Alter Kirchhof Schöneberg

Ein Geschichtsbuch Schönebergs

Er wirkt nicht groß, so wie er zwischen Haupt- und Belziger Straße sowie Wohnhäusern daliegt. Gerade einmal zwei Hektar umfasst der Alte Kirchhof Schöneberg. Vermutlich existierte der Friedhof schon im 13. Jahrhundert – ebenso wie die Dorfkirche Schöneberg, Mutterkirche des Bezirks Schöneberg.

Sanft steigt das Gelände von der Belziger Straße im Norden zur Hauptstraße im Süden an; eine grüne Oase mit alten großen Bäumen. Links und rechts entlang der Mauer stehen Erbbegräbnisstätten und Mausoleen. Sie berichten über Familien und deren Schicksale, von Heimat- und Weltgeschichte. Entlang der Seitenwände finden sich die Mausoleen und Grabmäler der alteingesessenen Schöneberger Familien, der so genannten "Millionenbauern". Heute sind sie größtenteils in Urnenhallen umgewandelt.

Einst trat einem Weltgeschichte gegenüber, wenn man vor den Gräbern von Gefallenen der beiden Weltkriege stand. Vater und Sohn im 2. Weltkrieg gefallen, im Abstand von nur 5 Monaten. Ein junger Gefallener nur zwei Tage vor der Kapitulation 1945. Eindrücklicher als es jedes Geschichtsbuch vermitteln könnte. Diese Gräber befinden sich nun auf dem Neuen Zwölf-Apostel-Kirchhof, umgebettet im Jahr 2015. Ihrer wird hier aber noch durch ein Mahnmal gedacht.

Aber auch der persönliche Aspekt von Trauer wird in den Grabinschriften deutlich: „Unserem Liebling zum Gedenken“, lesen wir und „meine geliebte Fee“, „Müh und Arbeit war sein Leben“ oder „Rührende Herzensgüte und nie rastende Fürsorge waren die Seele seines Waltens bis zur letzten Lebensstunde“. Und ganz modern findet sich auch ein WLAN-Zeichen auf einem Grabstein.

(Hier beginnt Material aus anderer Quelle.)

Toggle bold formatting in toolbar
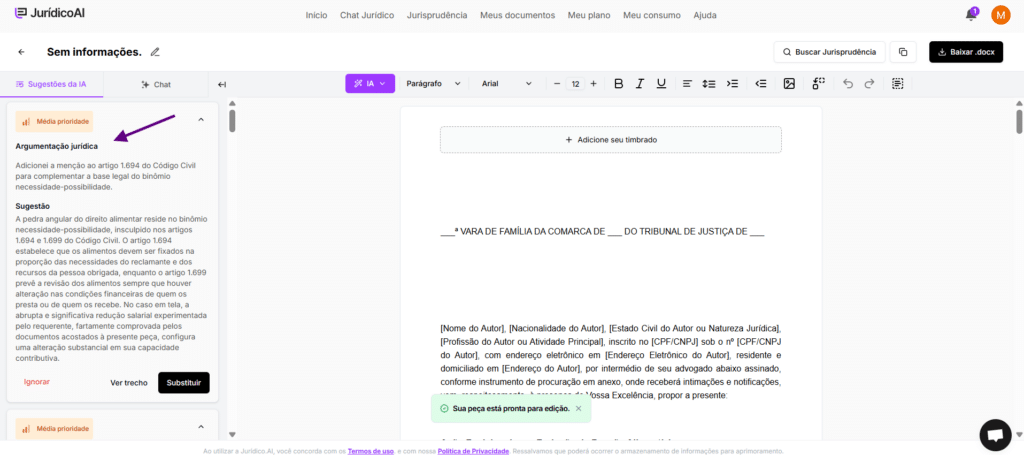Viewport: 1024px width, 455px height. click(618, 84)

Die Geschichte hinter jeder einzelnen Grabinschrift wäre sicherlich eine Erzählung wert.

Auch die eingravierten Berufsbezeichnungen geben Raum für Geschichten: Fuhrherr, Baurat, Bahnmeister, Stadtrat, Amtsgerichtsrat und Rittergutsbesitzer. Auch ein „Professor und Lehrer“ sowie „Altmeister der Trompetenkunst“ ist dabei.

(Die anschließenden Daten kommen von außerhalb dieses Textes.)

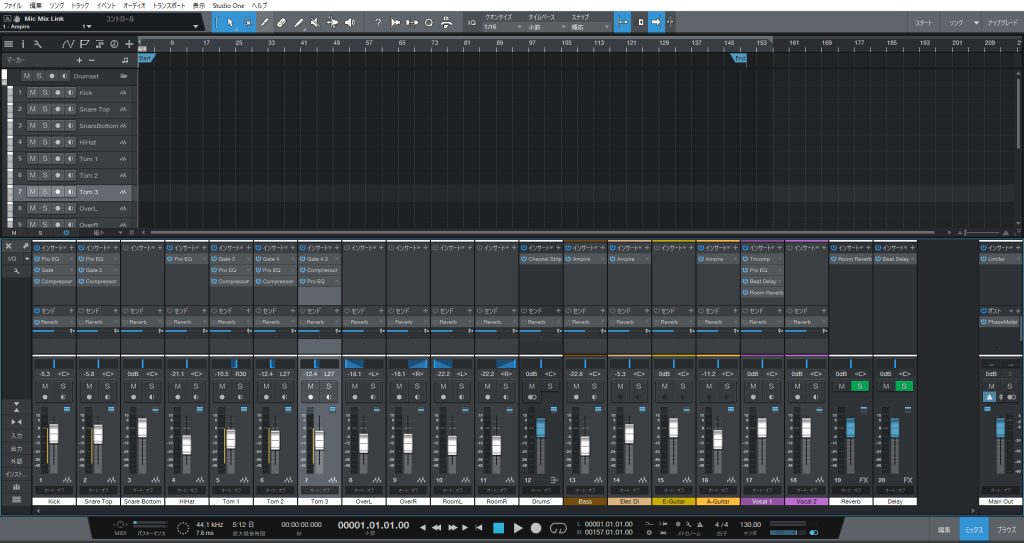Select the Eraser tool
The width and height of the screenshot is (1024, 543).
281,22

In ihrer Vielfalt sind die Begräbnisstätten und Mausoleen, unbestechliche Zeugen des sich verändernden Zeitgeschmacks: vom Rokoko des Epitaphs für den königlichen Hoftapezierer, „Tapecirer“ Thomas Feger (1643-1718) an der südlichen Kirchenwand über Art-Déco-Grabmäler bis hin zu einem gläsernen Grab“stein“  eines Schöneberger Glasers oder einem geschmiedeten Grabmal eines Goldschmieds.

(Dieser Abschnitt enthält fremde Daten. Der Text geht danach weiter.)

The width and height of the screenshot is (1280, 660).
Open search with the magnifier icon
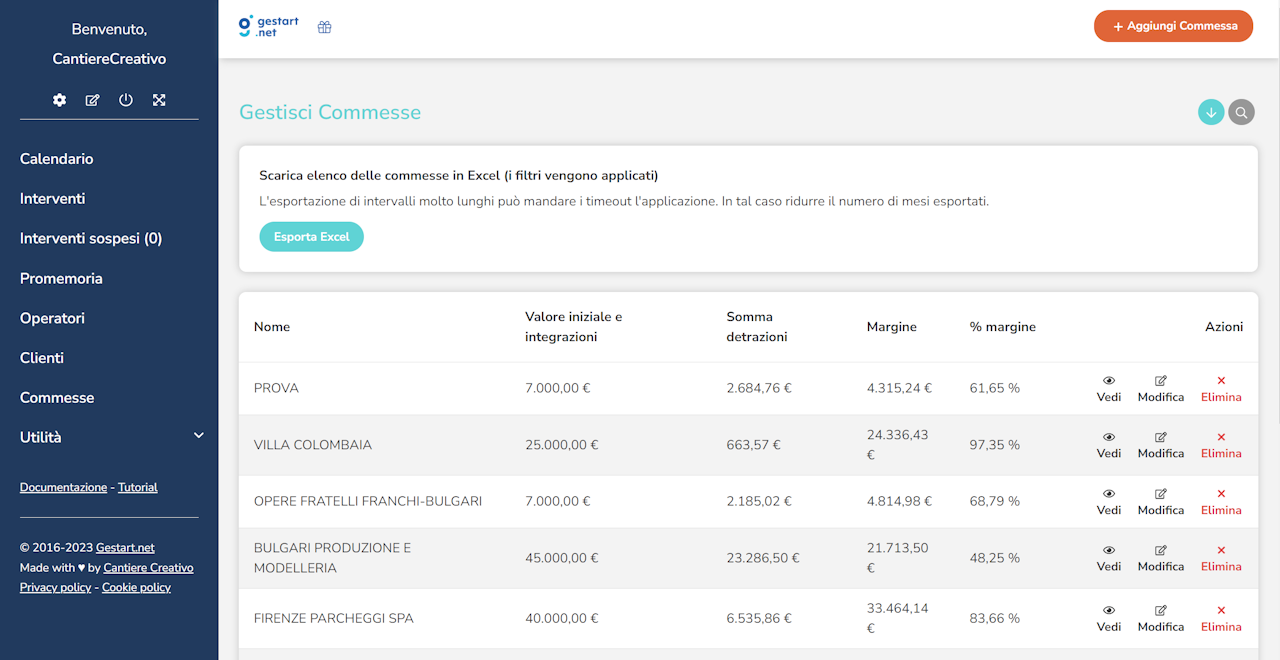pos(1241,112)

Für Schöneberg bedeutende Persönlichkeiten ruhen hier: die Architekten Friedrich Ludwig Wilhelm Stier (1799-1856) und Franz Heinrich Schwechten (1841-1924), die Kommunalpolitiker Walter Voßberg (1880-1910), Johann Adolph Albert Friedrich Feurig (1830-1890), Fritz Heyl (1833-1908) und Gustav Adolph Müller (1846-1904), der Theologe und Historiker Ferdinand Ludwig Frege (1804-1883) und der Widerstandskämpfer und Jurist Friedrich Justus Leopold Perels (1910-1945), nicht zu vergessen Mitglieder der Schöneberger Bauernfamilie Willmann, die nach 1760 aus einem Dorf beim Kloster Lehnin zugezogen war. All diese Namen finden sich in den umliegenden Straßen wieder.

Viel Freude wünschen wir beim Erkunden dieses ruhigen Schmuckstücks inmitten der tosenden Großstadt.

 

Der Kirchhof ist durchgängig geöffnet.